28/03/2026 french.presstv.ir  3min #309187

Des sénateurs américains proches de l'Otan ciblent le gouvernement Orbán

Deux parlementaires ont menacé Budapest suite à son refus d'approuver une aide supplémentaire à l'Ukraine, alors que Kiev maintient un blocus pétrolier.

Des parlementaires américains cherchent à imposer des sanctions à des responsables du gouvernement du Premier ministre hongrois Viktor Orbán, invoquant la position de Budapest sur les importations d'énergie russe et son différend diplomatique persistant avec l'Ukraine.

Un projet de loi menaçant des responsables hongrois a été annoncé vendredi par la sénatrice Jeanne Shaheen (démocrate) et le sénateur Thom Tillis (républicain), coprésidents du groupe d'observateurs américains auprès de l'OTAN au Sénat.

L'Ukraine a interrompu ses livraisons de pétrole russe à la Hongrie en début d'année, prétextant que les dommages causés à l'oléoduc Druzhba, datant de l'époque soviétique, rendaient les livraisons impossibles. Orbán a accusé le président ukrainien Vladimir Zelensky de tenter de créer une crise énergétique artificielle pour renforcer l'opposition hongroise lors des prochaines élections législatives et a riposté en bloquant un prêt de 90 milliards d'euros de l'UE destiné à financer Kiev.

"Alors que le reste de l'Europe se désengage, à juste titre, de l'énergie russe, la Hongrie s'y accroche désespérément", a déclaré Shaheen, membre éminente de la commission des affaires étrangères du Sénat. Elle a également critiqué le vice-président J.D. Vance pour son projet de voyage en Hongrie, annoncé comme un geste de soutien à Orban.

Tillis a déclaré que le projet de loi - la loi "Bloquer Poutine" - signifie que les membres de l'OTAN qui entravent l'aide à l'Ukraine s'exposeront à des "conséquences", tout en "offrant à la Hongrie une voie claire pour se rallier à la cause".

L'Ukraine et la Hongrie en désaccord

Le gouvernement d'Orban s'oppose aux politiques occidentales visant à fournir une aide à l'Ukraine "aussi longtemps qu'il le faudra" et à imposer des sanctions massives à la Russie depuis l'escalade du conflit en 2022.

Zelensky a accusé Orban d'obéir aux ordres du président russe Vladimir Poutine - plutôt que de défendre les intérêts nationaux hongrois, comme l'affirme le Premier ministre - en rejetant les candidatures de l'Ukraine à l'OTAN et à l'UE. Le différend concernant l'oléoduc s'est intensifié après des mois de tensions verbales exacerbées, notamment les menaces physiques proférées par Zelensky à l'encontre d'Orban.
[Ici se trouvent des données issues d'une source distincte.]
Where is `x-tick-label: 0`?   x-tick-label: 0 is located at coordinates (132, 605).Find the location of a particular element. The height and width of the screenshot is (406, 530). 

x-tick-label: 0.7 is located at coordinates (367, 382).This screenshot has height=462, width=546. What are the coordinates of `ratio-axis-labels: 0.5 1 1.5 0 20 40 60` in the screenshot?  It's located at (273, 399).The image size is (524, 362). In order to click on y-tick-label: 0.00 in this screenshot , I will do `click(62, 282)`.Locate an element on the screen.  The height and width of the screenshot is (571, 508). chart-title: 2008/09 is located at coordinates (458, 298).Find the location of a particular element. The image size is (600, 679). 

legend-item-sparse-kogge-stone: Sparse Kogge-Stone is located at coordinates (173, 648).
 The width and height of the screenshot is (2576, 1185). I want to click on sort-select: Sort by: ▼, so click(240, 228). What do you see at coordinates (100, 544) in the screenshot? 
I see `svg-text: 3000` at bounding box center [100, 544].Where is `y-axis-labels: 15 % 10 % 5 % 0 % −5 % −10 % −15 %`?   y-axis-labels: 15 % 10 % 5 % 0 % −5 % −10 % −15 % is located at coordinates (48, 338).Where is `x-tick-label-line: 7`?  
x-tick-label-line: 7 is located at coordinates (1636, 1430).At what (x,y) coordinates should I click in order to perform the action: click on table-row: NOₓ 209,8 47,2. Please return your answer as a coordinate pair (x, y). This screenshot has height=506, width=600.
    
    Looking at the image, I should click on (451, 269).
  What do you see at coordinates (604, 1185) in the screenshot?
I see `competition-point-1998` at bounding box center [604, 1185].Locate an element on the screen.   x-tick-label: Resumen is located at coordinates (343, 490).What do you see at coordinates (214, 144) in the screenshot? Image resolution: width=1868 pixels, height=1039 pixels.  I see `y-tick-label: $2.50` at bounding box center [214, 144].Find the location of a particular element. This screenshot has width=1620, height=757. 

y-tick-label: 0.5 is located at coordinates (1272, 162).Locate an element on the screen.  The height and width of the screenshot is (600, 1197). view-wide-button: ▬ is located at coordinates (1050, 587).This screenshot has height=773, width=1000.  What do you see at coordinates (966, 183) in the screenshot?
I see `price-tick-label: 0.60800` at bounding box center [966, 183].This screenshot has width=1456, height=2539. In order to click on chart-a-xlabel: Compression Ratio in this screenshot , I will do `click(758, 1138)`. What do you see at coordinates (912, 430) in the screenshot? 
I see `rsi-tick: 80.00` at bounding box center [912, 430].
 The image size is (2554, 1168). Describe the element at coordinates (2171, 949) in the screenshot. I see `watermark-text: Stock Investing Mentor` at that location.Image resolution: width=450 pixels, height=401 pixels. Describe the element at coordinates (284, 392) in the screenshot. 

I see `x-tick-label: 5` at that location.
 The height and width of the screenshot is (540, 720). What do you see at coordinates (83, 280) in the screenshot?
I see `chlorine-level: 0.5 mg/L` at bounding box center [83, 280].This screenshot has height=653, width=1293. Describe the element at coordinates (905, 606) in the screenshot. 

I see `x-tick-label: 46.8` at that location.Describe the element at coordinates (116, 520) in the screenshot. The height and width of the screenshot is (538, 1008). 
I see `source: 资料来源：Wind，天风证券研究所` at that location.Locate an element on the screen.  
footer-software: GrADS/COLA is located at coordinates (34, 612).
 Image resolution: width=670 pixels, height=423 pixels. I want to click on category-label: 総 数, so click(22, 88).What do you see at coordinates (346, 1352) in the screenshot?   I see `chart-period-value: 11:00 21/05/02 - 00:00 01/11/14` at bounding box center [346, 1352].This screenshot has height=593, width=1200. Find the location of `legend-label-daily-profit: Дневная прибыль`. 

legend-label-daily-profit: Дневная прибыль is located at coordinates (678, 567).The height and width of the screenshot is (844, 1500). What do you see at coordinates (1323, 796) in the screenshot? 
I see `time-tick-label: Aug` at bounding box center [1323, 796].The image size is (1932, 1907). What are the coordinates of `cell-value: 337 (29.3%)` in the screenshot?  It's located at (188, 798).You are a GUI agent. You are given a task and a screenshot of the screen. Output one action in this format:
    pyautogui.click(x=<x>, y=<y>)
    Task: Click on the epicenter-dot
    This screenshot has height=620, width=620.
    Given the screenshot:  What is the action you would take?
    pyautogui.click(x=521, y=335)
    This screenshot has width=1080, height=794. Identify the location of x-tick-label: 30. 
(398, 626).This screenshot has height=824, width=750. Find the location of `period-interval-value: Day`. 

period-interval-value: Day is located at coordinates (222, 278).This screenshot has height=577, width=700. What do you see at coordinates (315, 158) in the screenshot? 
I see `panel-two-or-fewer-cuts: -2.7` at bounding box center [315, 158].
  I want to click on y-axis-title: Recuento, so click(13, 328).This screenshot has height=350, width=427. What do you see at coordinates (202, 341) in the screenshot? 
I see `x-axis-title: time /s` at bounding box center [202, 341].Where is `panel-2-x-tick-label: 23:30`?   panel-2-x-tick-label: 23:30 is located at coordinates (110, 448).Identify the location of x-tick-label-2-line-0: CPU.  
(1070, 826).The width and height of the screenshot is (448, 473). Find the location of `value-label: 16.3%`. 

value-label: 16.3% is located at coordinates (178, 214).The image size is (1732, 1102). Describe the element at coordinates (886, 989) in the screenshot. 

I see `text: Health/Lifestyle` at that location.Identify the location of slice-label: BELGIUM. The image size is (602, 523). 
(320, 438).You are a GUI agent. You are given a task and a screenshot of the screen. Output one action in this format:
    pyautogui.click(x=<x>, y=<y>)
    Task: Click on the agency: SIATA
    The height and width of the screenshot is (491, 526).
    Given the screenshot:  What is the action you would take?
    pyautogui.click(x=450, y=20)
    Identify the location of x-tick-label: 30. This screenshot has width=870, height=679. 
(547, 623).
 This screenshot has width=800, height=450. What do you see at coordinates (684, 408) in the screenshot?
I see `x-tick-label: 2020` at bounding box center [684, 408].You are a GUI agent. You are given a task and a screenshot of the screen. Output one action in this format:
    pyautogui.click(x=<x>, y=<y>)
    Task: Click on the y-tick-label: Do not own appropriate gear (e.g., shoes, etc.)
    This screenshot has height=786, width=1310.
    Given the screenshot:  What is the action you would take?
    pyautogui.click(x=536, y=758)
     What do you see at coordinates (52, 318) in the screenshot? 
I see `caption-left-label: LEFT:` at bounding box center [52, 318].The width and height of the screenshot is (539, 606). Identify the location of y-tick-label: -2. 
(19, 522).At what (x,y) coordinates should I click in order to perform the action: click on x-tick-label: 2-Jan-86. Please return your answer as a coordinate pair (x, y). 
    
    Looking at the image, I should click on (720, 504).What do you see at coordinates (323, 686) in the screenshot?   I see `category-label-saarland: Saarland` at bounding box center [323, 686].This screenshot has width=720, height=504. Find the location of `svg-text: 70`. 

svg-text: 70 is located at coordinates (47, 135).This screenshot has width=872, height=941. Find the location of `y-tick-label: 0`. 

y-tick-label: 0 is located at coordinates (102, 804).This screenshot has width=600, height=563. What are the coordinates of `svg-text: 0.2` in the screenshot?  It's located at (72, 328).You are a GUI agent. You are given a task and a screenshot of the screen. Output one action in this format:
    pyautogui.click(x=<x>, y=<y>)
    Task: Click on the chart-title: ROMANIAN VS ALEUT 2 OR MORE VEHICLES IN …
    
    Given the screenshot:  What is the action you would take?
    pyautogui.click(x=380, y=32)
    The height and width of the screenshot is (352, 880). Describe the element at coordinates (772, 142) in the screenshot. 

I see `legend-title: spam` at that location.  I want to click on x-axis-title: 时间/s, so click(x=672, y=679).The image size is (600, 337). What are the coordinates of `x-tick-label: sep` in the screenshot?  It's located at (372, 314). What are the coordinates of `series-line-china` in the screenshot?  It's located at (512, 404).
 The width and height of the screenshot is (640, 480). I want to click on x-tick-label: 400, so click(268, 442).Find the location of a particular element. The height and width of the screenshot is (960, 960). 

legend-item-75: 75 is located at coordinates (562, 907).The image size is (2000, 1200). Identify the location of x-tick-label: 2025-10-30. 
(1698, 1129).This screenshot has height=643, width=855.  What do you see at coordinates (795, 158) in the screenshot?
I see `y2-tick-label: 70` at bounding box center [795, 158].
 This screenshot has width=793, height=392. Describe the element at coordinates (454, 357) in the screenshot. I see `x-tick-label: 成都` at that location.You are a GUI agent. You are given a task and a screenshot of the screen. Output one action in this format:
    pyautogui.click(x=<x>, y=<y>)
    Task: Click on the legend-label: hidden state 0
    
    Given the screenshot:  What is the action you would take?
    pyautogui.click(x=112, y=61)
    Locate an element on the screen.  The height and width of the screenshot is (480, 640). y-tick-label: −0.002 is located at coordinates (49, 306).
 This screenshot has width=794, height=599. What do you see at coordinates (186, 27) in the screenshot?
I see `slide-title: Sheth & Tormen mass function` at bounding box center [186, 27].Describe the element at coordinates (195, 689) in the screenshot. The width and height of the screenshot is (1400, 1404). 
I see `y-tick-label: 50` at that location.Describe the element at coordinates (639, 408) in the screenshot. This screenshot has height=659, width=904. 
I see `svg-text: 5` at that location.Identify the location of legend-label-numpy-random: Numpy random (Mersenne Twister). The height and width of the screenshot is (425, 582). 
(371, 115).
Sans le plan d'aide européen de 90 milliards d'euros (104 milliards de dollars) proposé, l'Ukraine devrait se retrouver à court de liquidités d'ici juin, selon Bloomberg. Les efforts ukrainiens pour obtenir des financements alternatifs sont dans l'impasse à Kiev, où les parlementaires refusent de voter les réformes économiques douloureuses exigées par les bailleurs de fonds internationaux tels que le FMI.

Des responsables pro-Kiev au sein de l'UE miseraient sur la défaite d'Orban lors des prochaines élections, même si d'autres options, comme la restriction du droit de vote de Budapest, ont été envisagées.